第30話 EX1-2ある町医者とCK

 機兵の足で30分ほど走った先にあったのは町と呼ぶにはいささか寂れた村と言った方が良い集落だった。集落に到着して開口一番に機兵は村人たちに医者の有無を尋ねるが、血濡れの機兵の姿に恐れた住民たちは家の門戸を固く締め家の中で息を顰めるばかり。


『誰か!怪我人がいるんだ手当てをしてくれ!』


 悲痛な機兵の声に応えたのは槍を手にした所々装甲に継ぎ接ぎのある灰白の機兵だった。


「ユーミルの機兵がこんな寂れた村に何の用だ」


 灰白の機兵から警戒した中年男性の声が青鉄色の機兵に投げかけられる。


『怪我をした子供がいるんだ。その子の手当てをしてくれたら、直ぐに俺はこの集落を離れる。だからこの子だけでも見てくれないか』


 自分のことは良いから怪我人を頼むと言う青鉄色機兵の姿は灰白の機兵のパイロットにはやけに人間臭く映った。その必死な姿に中年男性の警戒は解ける。
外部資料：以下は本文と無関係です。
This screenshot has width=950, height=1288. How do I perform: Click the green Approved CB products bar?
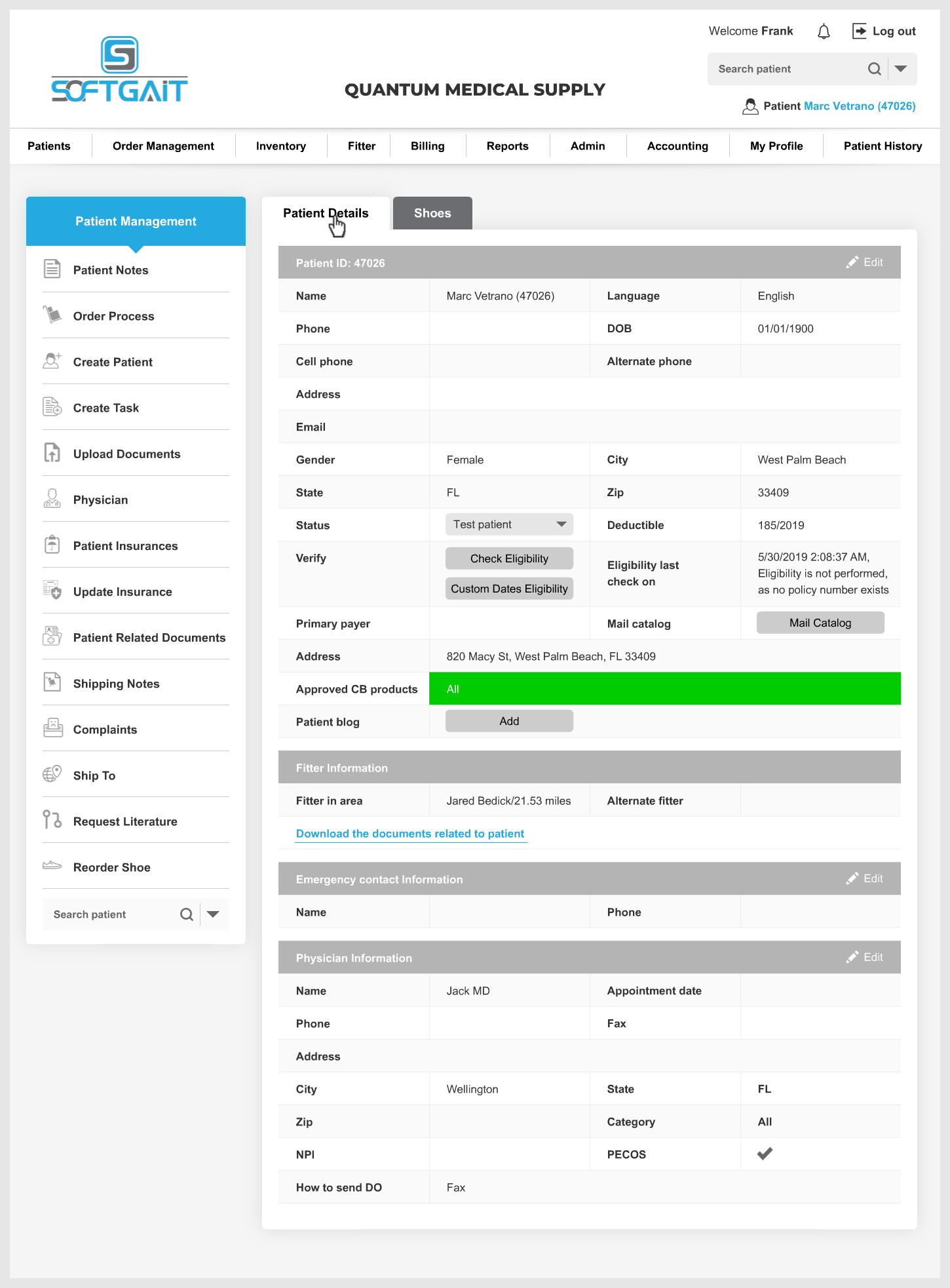pos(664,689)
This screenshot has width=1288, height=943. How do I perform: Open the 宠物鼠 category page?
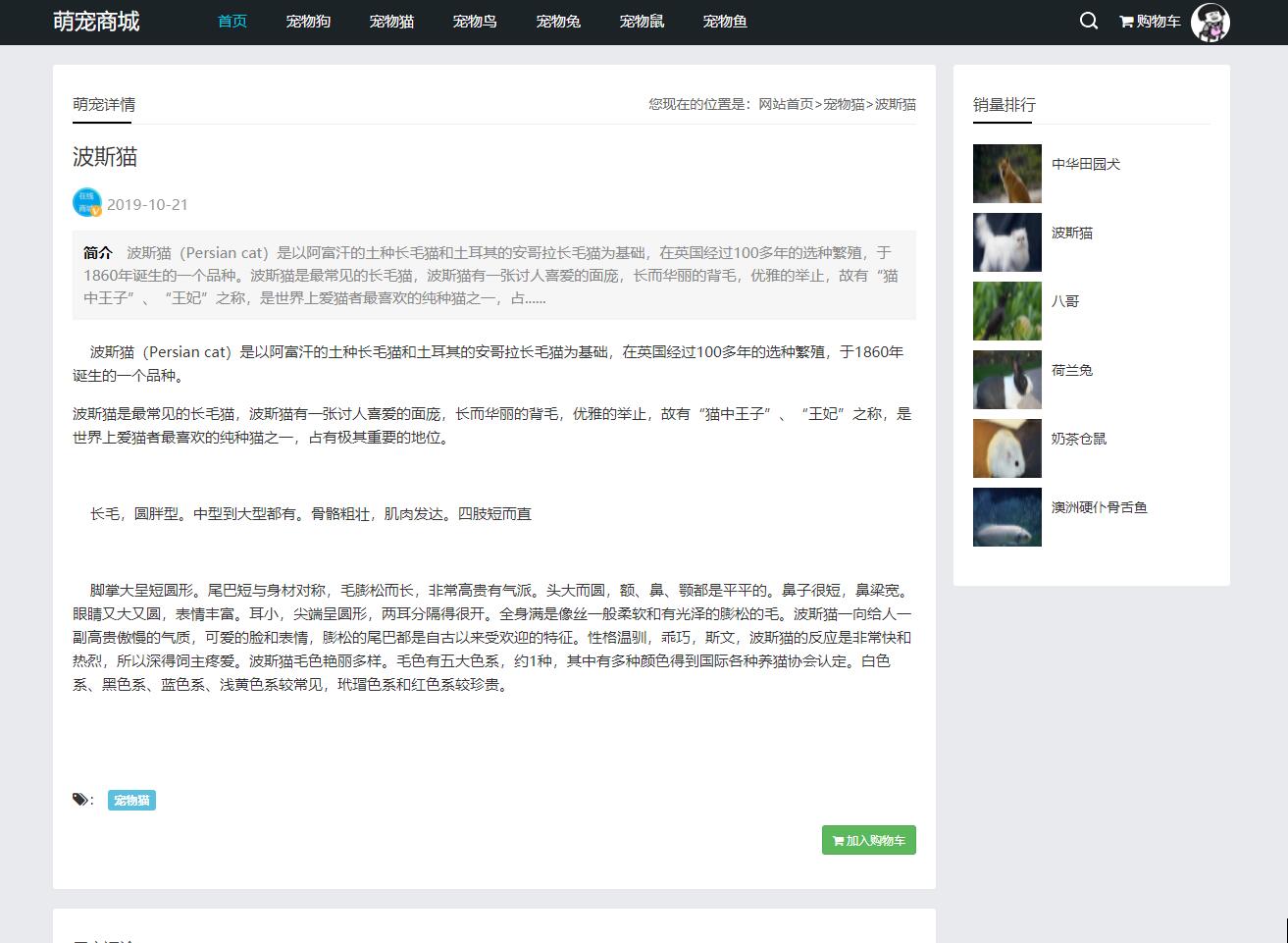tap(642, 21)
「分かった。怪我人は俺が見よう。ついでにお前も来い」


『え、俺も?』


 そう言うと灰白の機兵は戸惑う青鉄色の機兵の腕をつかむと村のはずれの方にぽつんと立っている倉庫のような建物へと引き釣り歩き始めた。



 倉庫の中はいたる所に整備機材が設置され、あまり片付いてるとはいいがたかったが、機兵が立ち上がっても十分な高さと標準的な大きさの量産機なら3体は優に待機できる広さを備えている。

 灰白の機兵は倉庫に入ると定位置のハンガーにその身を預けるとコックピットから声通りの野暮ったい黒ぶちメガネに無精ひげを生やした白衣の中年男性がワイヤー式の簡易昇降機に足をかけ地面に降り立った。


「で、患者はどこだ?」


 白衣の男性の問いに青鉄色の機兵は慌てて膝を降り、コックピットを開き少年を内から取り出すと男性の腕に預ける。少年を受け取った白衣の男性は機兵に「少し待ってろ」と告げると隣の部屋に続く扉へと消えていった。

 倉庫に残された子犬と機兵は静かに白衣の男性が戻るのを待った。


 30分ほどするとどこか安堵したような表情の男性が倉庫に戻ってきた。


『あの子は?もう大丈夫なのか?』


 心配げに機兵が尋ねれば白衣の男性は


「ああ、思ったより軽傷だった。明日の朝には目を覚ますだろう」


 と朗らかな笑顔で返した。


『良かった。それじゃあ、俺はこの村を出るから……』


 それを聞いて立ち上がり倉庫を後にしようとする青鉄色の機兵の腕をハンガーに待機していたはずの灰白の機兵が掴んでいる。


『貴方ニモ、マスターハ用がアリマス。コノママ待機シテイテ下サイ』


 まだ、片言でたどたどしさのある灰白の機兵の言葉に青鉄色の機兵は『あぁ、分かった』と素直に頷くと満足げに灰白の機兵はハンガーに戻っていった。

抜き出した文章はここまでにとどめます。